DIRECTIONS -
Which lines of the records contain the string "will"? Return each of them in full, counting only matches with the same case.

[Saved entries]
--
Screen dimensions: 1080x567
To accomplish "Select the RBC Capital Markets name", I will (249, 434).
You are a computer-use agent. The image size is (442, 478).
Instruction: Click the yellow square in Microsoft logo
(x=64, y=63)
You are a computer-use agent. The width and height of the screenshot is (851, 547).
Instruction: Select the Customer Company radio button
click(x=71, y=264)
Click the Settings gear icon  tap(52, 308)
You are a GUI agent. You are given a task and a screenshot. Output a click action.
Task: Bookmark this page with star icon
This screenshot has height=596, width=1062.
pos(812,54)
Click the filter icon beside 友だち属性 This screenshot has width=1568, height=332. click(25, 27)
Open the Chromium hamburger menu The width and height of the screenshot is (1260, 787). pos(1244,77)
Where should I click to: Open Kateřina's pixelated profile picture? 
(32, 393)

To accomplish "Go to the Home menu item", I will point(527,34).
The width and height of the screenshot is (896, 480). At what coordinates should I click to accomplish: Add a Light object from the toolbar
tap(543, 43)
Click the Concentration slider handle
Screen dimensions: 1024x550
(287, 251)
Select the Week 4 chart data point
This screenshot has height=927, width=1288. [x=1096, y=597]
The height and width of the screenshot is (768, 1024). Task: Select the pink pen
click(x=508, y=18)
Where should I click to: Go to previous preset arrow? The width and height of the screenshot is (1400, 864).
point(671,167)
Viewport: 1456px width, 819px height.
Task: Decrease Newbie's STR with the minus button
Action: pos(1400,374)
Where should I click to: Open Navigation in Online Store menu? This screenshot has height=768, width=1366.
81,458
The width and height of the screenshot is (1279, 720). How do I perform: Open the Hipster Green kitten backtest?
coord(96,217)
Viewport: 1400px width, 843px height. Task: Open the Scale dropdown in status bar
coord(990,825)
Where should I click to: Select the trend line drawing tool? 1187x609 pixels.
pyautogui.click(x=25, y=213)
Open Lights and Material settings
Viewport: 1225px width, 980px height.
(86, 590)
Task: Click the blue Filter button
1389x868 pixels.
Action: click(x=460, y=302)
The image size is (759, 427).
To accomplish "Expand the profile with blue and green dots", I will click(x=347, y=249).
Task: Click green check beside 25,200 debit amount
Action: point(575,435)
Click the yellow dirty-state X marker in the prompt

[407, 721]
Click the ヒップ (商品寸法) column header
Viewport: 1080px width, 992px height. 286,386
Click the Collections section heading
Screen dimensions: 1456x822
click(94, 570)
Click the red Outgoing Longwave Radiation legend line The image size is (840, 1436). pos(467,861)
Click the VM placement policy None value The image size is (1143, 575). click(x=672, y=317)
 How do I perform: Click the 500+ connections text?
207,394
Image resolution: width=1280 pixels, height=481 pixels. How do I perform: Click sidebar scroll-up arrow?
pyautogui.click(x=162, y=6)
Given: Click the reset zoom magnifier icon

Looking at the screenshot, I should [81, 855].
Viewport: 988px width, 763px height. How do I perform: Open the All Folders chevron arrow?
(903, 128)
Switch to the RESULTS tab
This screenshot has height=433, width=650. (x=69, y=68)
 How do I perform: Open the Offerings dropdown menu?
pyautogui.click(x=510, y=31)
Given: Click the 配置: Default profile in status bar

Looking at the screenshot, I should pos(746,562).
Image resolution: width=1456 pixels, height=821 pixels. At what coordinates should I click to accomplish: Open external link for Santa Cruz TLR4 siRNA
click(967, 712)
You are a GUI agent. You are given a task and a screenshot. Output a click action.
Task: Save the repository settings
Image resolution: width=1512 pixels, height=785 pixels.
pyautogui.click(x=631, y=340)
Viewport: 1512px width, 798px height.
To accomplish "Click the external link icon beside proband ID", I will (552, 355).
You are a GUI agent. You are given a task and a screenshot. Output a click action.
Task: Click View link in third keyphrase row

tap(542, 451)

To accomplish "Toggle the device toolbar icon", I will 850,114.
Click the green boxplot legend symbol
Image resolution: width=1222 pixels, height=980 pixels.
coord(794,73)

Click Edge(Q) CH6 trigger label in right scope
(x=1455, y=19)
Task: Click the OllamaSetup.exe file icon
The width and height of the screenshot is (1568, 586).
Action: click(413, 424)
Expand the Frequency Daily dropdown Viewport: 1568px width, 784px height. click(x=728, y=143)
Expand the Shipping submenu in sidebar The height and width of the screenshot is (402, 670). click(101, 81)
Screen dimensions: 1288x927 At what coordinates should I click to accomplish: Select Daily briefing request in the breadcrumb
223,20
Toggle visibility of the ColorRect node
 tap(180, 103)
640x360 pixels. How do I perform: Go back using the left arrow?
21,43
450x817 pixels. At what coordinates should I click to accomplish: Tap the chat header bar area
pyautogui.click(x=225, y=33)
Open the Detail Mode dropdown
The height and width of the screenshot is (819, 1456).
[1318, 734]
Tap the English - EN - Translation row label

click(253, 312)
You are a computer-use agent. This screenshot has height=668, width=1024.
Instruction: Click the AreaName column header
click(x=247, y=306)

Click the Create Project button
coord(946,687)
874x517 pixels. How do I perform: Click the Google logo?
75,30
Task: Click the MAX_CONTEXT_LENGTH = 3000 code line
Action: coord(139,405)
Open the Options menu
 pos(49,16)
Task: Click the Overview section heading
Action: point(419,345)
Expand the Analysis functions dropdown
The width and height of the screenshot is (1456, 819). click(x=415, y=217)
--
WRITTEN RESPONSE -
To accomplish "Select the RBC Capital Markets name", I will (249, 434).
To accomplish "Go to the Home menu item", I will point(527,34).
To accomplish "Expand the profile with blue and green dots", I will click(x=347, y=249).
To accomplish "Click the external link icon beside proband ID", I will (552, 355).
To accomplish "Toggle the device toolbar icon", I will 850,114.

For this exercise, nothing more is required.